Collected data entries:
▬▬▬
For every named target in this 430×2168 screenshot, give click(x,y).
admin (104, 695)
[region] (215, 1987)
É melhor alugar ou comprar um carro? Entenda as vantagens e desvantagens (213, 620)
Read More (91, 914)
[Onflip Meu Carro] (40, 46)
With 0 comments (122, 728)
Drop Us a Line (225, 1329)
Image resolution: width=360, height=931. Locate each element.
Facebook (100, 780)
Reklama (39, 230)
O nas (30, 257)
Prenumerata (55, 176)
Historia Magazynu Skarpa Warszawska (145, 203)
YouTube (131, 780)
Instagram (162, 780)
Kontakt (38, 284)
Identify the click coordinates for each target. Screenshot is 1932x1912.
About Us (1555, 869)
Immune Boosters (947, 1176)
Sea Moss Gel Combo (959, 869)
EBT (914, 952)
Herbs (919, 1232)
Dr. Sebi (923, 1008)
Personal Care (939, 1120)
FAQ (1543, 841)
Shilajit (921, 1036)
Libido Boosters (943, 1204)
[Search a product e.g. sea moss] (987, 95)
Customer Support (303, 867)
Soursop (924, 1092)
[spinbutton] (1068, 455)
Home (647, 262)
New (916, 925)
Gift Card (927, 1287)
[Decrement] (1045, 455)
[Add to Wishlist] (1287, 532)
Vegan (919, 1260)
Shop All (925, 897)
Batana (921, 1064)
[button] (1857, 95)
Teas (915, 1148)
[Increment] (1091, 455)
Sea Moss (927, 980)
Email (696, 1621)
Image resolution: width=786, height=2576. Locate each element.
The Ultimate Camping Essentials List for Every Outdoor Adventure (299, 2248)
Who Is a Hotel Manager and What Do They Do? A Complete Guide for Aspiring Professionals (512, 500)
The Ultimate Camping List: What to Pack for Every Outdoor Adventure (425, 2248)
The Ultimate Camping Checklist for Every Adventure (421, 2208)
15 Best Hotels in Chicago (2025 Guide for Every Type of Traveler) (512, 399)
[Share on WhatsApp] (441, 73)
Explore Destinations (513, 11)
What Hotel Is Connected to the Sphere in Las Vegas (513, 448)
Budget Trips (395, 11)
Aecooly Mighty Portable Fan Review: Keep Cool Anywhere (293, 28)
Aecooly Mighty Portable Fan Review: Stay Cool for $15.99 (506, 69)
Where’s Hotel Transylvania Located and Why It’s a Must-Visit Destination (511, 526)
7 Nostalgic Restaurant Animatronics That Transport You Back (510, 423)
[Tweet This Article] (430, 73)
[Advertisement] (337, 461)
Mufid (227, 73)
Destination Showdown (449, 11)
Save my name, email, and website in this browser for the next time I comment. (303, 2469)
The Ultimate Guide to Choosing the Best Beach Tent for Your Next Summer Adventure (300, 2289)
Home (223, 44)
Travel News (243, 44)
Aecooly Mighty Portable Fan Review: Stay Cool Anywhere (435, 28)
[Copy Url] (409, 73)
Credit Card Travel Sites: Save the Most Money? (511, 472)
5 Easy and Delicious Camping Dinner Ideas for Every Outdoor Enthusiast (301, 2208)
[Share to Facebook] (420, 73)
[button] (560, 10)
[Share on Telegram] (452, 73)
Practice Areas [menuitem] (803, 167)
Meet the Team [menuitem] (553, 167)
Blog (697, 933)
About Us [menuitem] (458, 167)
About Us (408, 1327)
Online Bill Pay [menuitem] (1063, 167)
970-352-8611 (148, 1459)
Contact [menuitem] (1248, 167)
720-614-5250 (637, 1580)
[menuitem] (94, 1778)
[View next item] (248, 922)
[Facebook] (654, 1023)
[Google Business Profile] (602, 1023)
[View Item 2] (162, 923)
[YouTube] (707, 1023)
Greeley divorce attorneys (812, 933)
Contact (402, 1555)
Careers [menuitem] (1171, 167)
▬▬▬
Exercise aim
Starting from the records above, filter out all lines except those containing the word "width".

Output for this exercise
Image resolution: width=360, height=931. Locate each element.
Image resolution: width=786, height=2576. Locate each element.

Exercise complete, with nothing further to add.